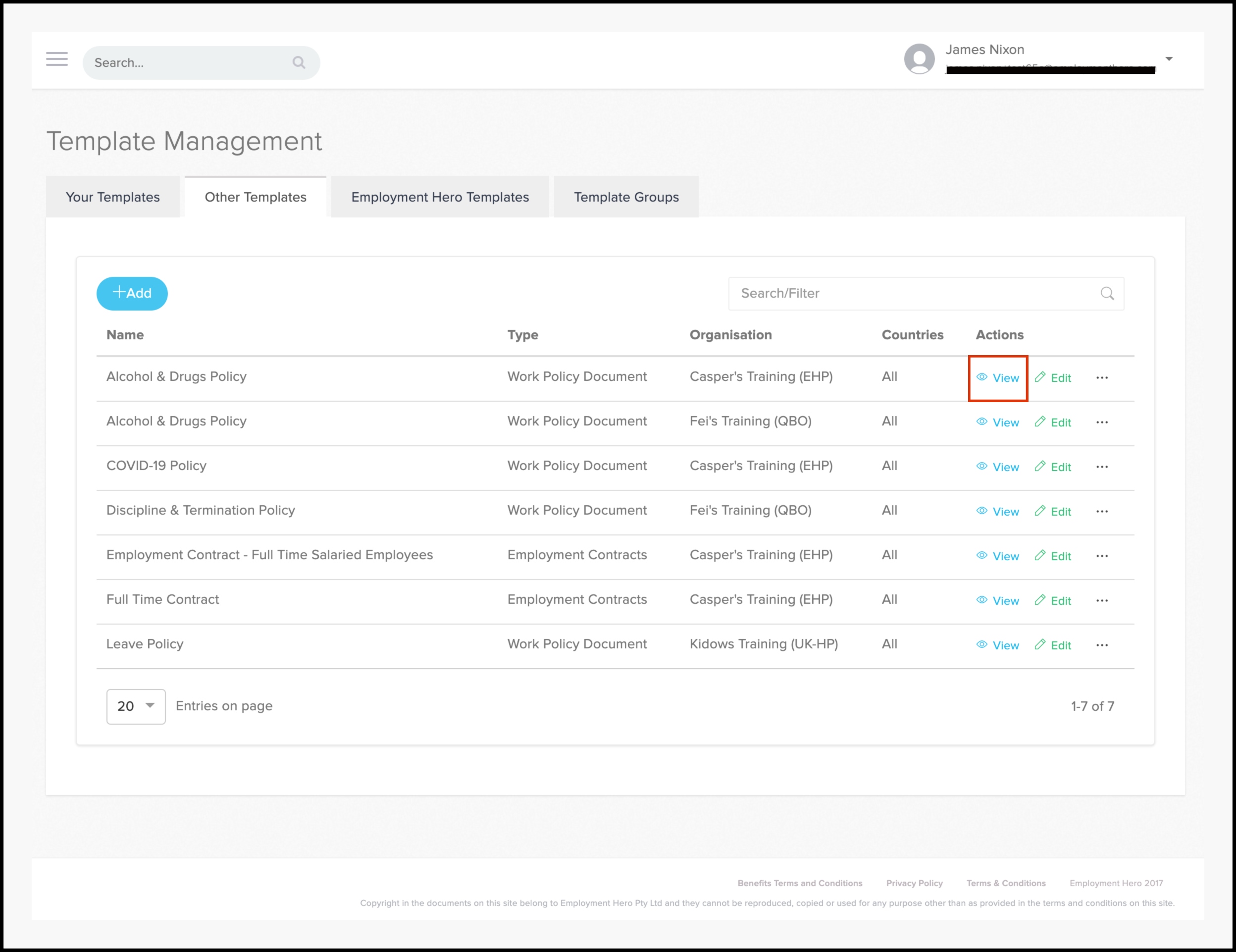View the Fei's Training Alcohol & Drugs Policy
1236x952 pixels.
pyautogui.click(x=998, y=422)
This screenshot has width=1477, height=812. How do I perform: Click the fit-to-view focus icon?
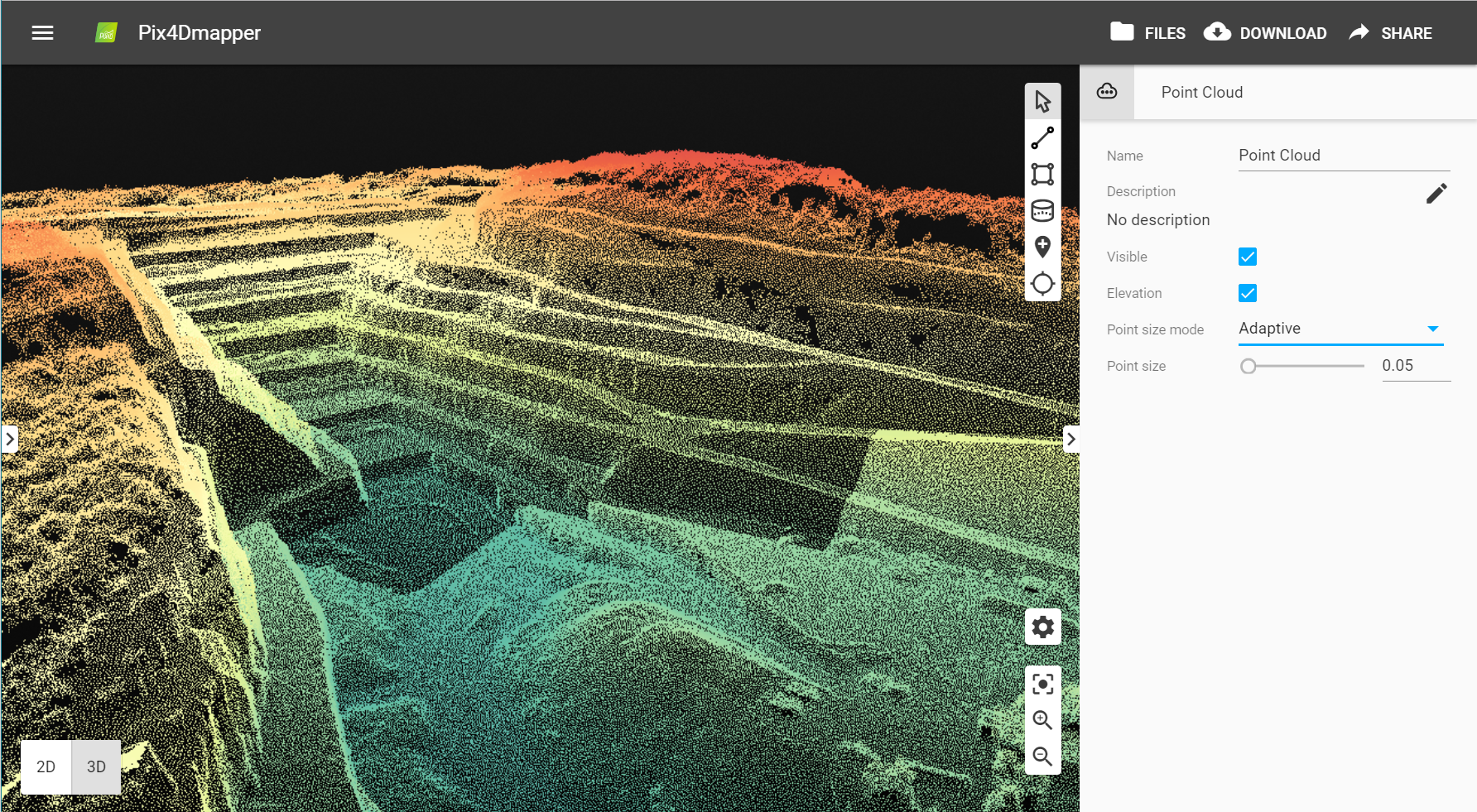(x=1042, y=684)
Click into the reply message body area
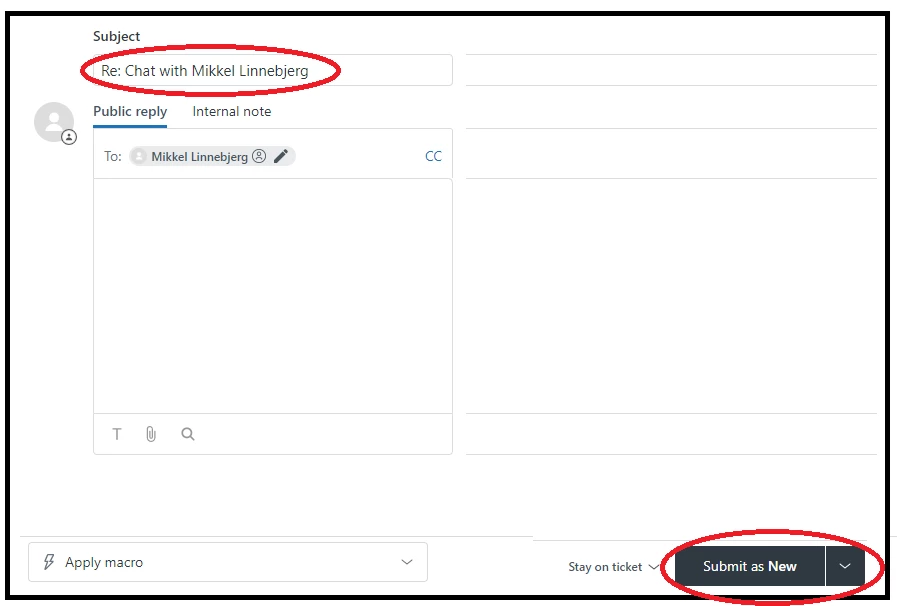 [273, 296]
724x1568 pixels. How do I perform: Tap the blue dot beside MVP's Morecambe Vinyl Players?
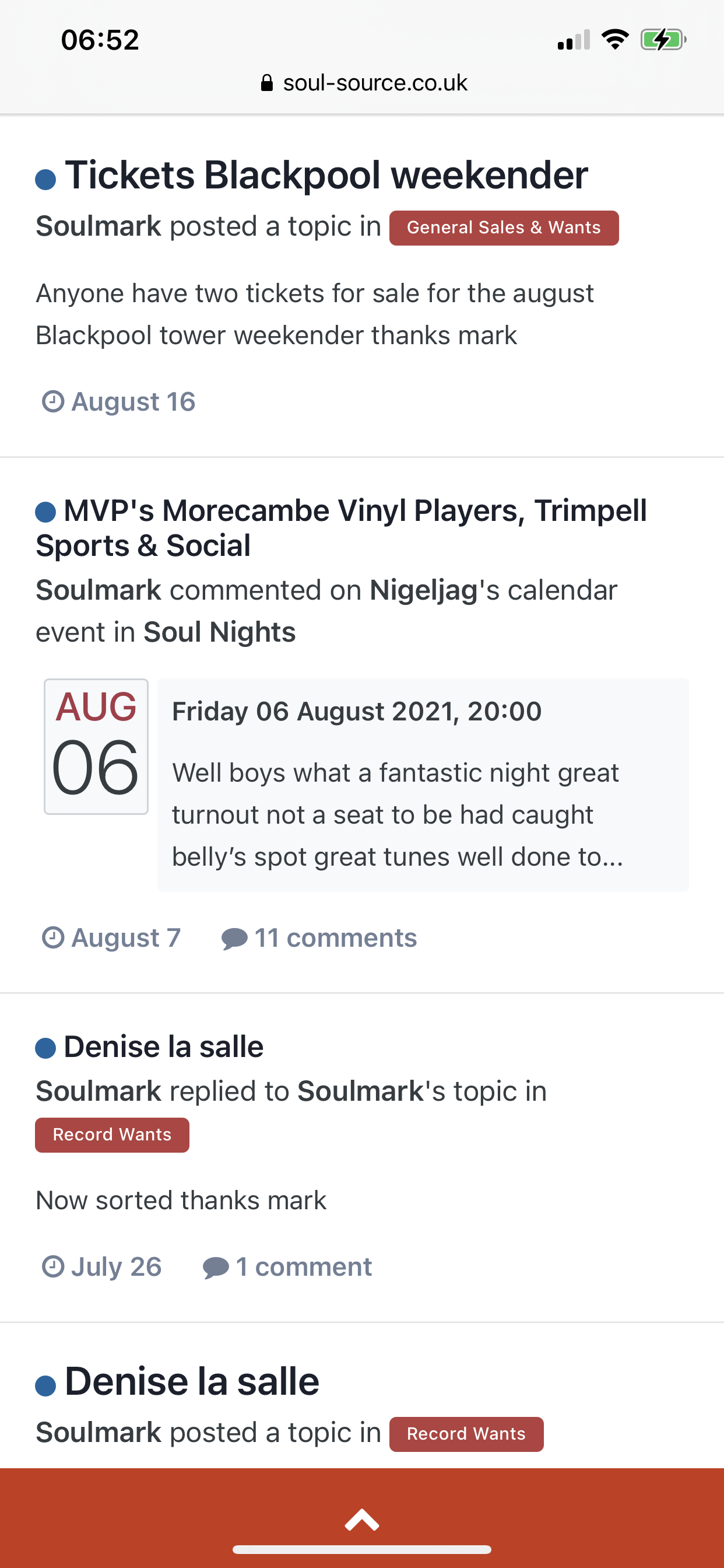[x=45, y=512]
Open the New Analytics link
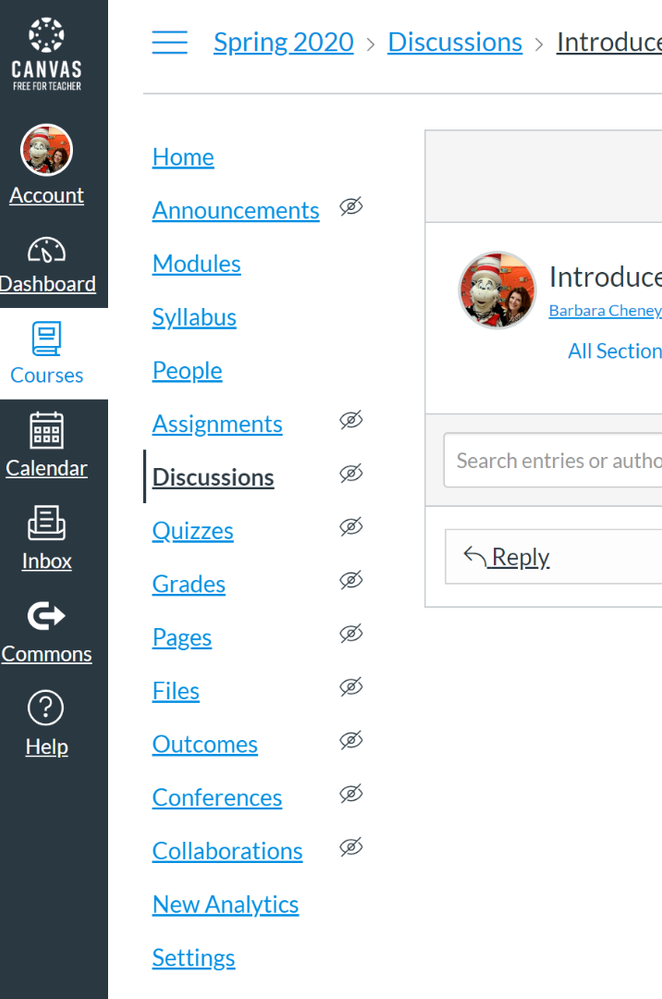This screenshot has width=662, height=999. 225,904
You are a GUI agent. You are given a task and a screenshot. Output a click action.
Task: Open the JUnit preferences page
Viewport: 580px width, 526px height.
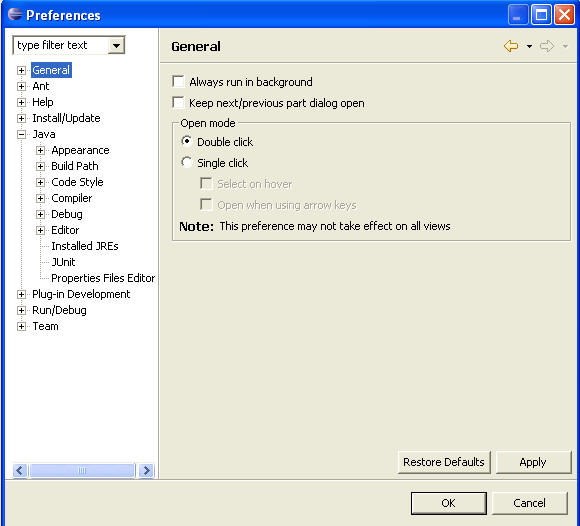(x=63, y=262)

◆ Your assignment
Without any pictures, reproduce exactly the lines from the line that contains "This screenshot has width=1477, height=812." to the end of the entries above, both ends included.

◆ Final answer
This screenshot has width=1477, height=812. How do I perform: Click the fit-to-view focus icon?
(x=1042, y=684)
Click into the reply message body area
 [273, 296]
724x1568 pixels. How do I perform: Tap the blue dot beside MVP's Morecambe Vinyl Players?
[x=45, y=512]
Open the New Analytics link
This screenshot has width=662, height=999. 225,904
You are a GUI agent. You are given a task and a screenshot. Output a click action.
Task: Open the JUnit preferences page
Viewport: 580px width, 526px height.
(x=63, y=262)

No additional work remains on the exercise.